Non-full-length Water-Soluble CXCR4QTY and CCR5QTY Chemokine Receptors: Implication for Overlooked Truncated but Functional Membrane Receptors
Rui Qing, Fei Tao, Pranam Chatterjee, Gaojie Yang, Qiuyi Han, Haeyoon Chung, Jun Ni, Bernhard Suter, Jan Kubíček, Barbara Maertens, Thomas Schubert, L. Camron Blackburn, Shuguang Zhang
Abstract
It was posited that functionalities of GPCRs require full-length sequences that are negated by residue deletions. Here we report that significantly truncated nfCCR5QTY and nfCXCR4QTY still bind native ligands. Receptor-ligand interactions were discovered from yeast 2-hybrid screening and confirmed by mating selection.
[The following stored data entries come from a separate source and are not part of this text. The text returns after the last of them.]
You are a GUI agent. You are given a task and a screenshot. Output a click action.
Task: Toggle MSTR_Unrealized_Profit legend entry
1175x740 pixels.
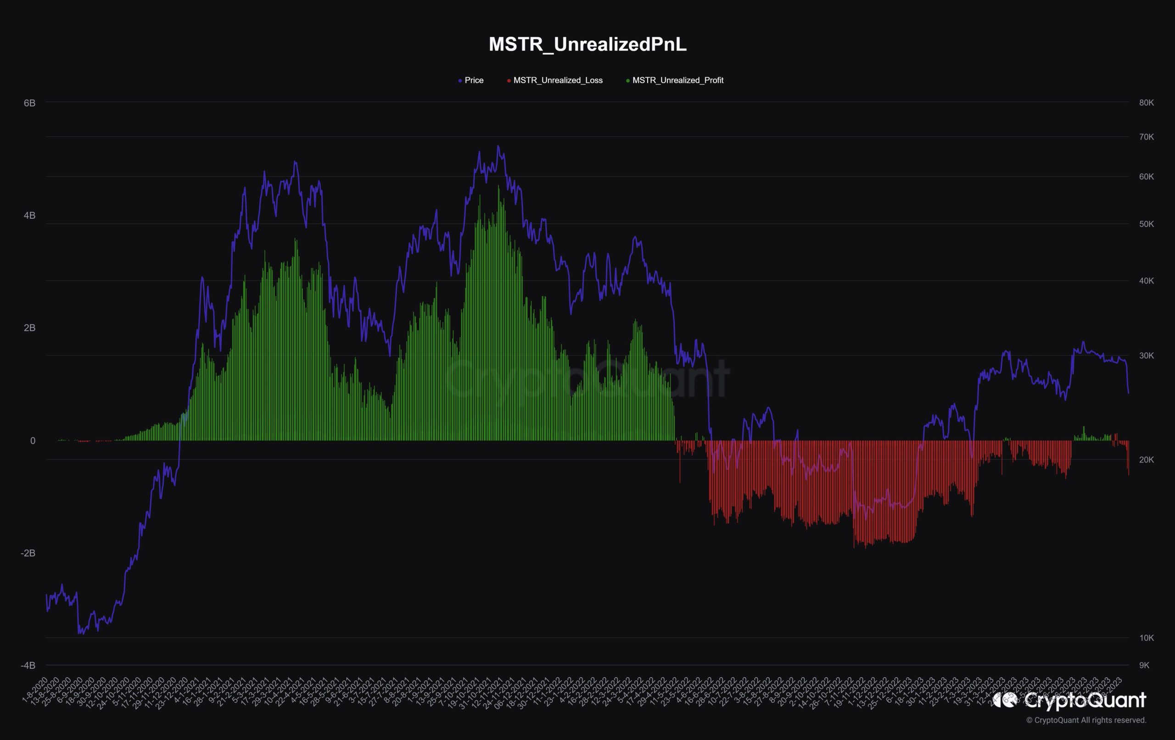677,80
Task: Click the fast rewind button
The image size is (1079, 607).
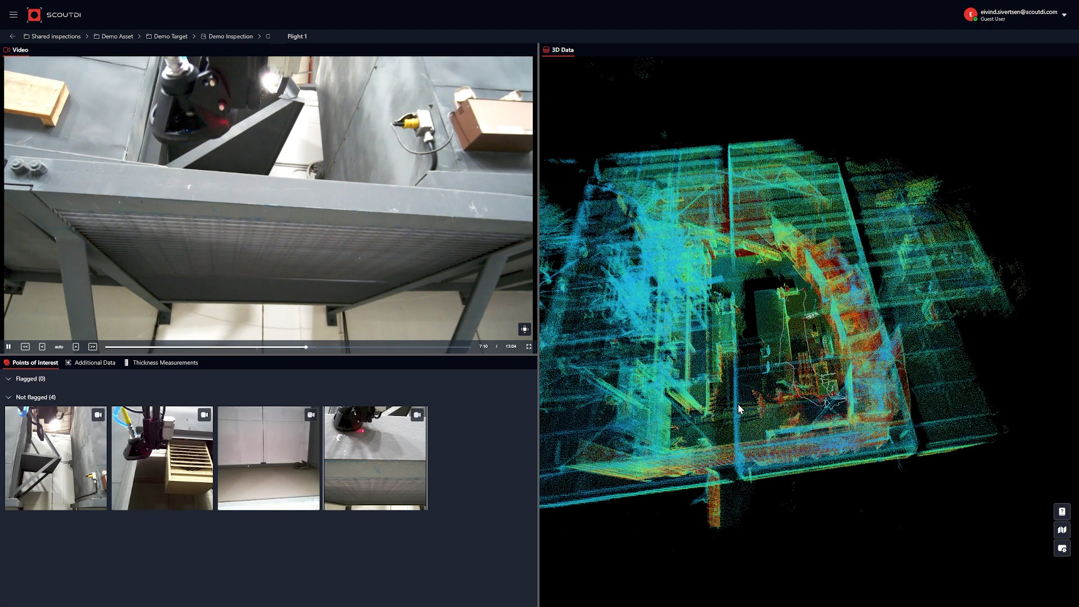Action: (25, 347)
Two nfCCR5QTY (SZ218a, SZ190b) and two nfCXCR4QTY (SZ158a, SZ146a) were expressed in E. coli. Synthesized receptors exhibited α-helical structures and bound respective ligands with reduced affinities. SZ190b and SZ158a were reconverted into non-QTY forms and expressed in HEK293T cells. Reconverted receptors localized on cell membranes and functioned as negative regulators for ligand-induced signaling when co-expressed with full-length receptors. CCR5-SZ190b individually can perform signaling at a reduced level with higher ligand concentration. Our findings provide insight into essential structural components for CCR5 and CXCR4 functionality, while raising the possibility that non-full-length receptors may be resulted from alternative splicing and that pseudo-genes in genomes may be present and functional in living organisms.